Cannes cannot and must not remain anchored in the past. She also cannot succumb to that wave of mobile slaves who embrace eccentricity as a flag. The motto must always be at the service of a cinema that impacts, innovates, is brave and moves in that bond that unites the author's work with the spectacle of a successful blockbuster. “The future is open for cinema”, advanced Frémaux at the beginning of the festival.
As part of that broad look at such a complex moment for theaters after the scourge of the pandemic, the forum for reflection on the future of the seventh art led by Guillermo de Toro advocated claiming the freedom of creation as part of that process. "It is not the death of cinema, it is a transformation, a change, a resurrection, but not the end," said the Mexican filmmaker, who will premiere his version of Pinocchio on Netflix at the end of this year, a project that has cost him 15 years get ahead.
"Each generation believes that after it comes the flood, but the world continues despite your mourning." In the temple of the defense of theaters, Del Toro argued that “every time we close the door to something we lose, the next great movie can come from a platform, aren't we going to see it? Denying ourselves that possibility in places that are temples of art is a bit crazy”.
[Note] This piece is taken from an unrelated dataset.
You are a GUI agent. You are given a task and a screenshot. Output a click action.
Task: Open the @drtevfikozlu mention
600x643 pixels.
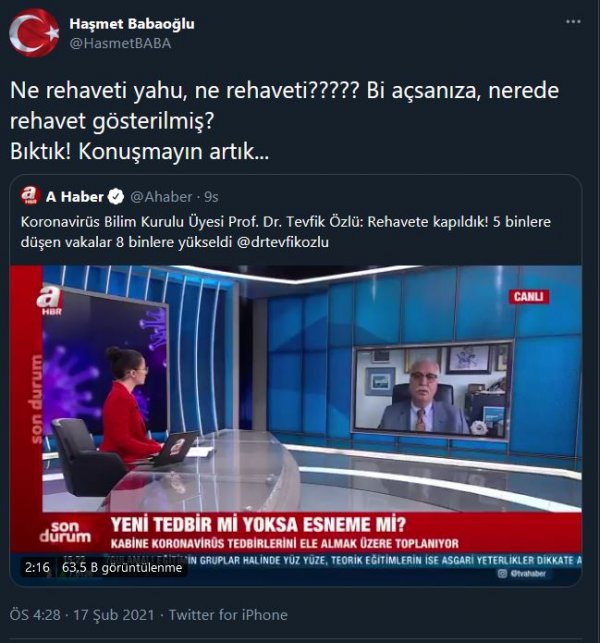tap(283, 242)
At the moment, another artistic temple such as Venice is not losing ground and aims to outshine Cannes if it receives Netflix productions directed by Alejandro González Iñárritu, Noah Baumbach or Del Toro himself with open arms. With this panorama, it will be time to see what the new president of the French festival, the German Iris Knobloch, proposes from July, at the helm of Warner Bros France for 15 years and with the desire to "write a new chapter in the face of the new challenges that await us" . Which are not few.